Dion and Laurent, who has appeared in more than 40 feature films, including Quentin Tarantino’s “Inglourious Basterds,” and stars in “By the Sea” with Angelina Jolie and Brad Pitt, teamed up with four others to investigate how 10 different countries are assessing the expected impacts of climate change and figuring out how to avoid them. They crowd-funded half a million dollars for the project and spent two years searching out human solutions, meeting “the pioneers who are re-inventing agriculture, energy, economy, democracy and education,” they wrote.
Dion and Laurent later shot a short video to highlight the connection between a book Barnosky and Hadly wrote, "End Game," the 2012 paper in the journal Nature and the movie. Their book is currently only out in the U.K., but will be published in April in the U.S. with the title, “Tipping Point for Planet Earth, How Close Are We To the Edge?”

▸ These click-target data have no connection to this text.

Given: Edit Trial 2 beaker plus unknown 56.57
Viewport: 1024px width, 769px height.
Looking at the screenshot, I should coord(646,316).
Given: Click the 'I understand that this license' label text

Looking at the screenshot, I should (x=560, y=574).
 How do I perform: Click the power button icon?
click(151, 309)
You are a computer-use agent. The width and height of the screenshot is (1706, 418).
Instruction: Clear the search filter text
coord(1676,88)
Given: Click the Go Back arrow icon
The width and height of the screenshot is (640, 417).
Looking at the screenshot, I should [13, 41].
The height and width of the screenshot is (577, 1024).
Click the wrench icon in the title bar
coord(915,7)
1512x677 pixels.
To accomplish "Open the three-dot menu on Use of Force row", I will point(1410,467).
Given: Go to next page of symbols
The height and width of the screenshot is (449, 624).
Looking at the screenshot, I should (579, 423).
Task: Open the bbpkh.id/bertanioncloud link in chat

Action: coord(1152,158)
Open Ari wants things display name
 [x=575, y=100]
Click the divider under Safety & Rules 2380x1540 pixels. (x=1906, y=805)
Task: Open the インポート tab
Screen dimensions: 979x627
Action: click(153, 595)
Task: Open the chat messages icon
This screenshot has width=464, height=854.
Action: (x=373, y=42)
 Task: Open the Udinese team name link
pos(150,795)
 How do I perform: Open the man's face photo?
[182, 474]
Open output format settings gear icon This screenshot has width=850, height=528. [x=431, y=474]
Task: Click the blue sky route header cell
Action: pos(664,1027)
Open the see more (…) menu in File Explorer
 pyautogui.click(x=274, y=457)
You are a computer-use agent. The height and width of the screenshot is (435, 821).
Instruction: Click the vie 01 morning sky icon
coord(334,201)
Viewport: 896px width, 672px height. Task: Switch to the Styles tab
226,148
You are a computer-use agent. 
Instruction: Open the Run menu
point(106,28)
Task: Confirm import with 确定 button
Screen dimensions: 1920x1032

Laurent and Dion were not the only ones moved to action by the 2012 paper. California Governor Jerry Brown asked Hadly and Barnosky to compile a global scientific consensus statement with broad-brush solutions for challenges including climate change, loss of eco-diversity, extinctions, pollution, population growth and overconsumption of resources. Brown has since distributed the statement, which is signed by more than 1,400 scientists from 60 countries, to national and international leaders such as Chinese President Xi Jinping. Barnosky is also one of the coauthors of the recent UC report, "Bending the Curve: Ten scalable solutions for carbon neutrality and climate stability," with actionable recommendations for governments around the world to mitigate climate change.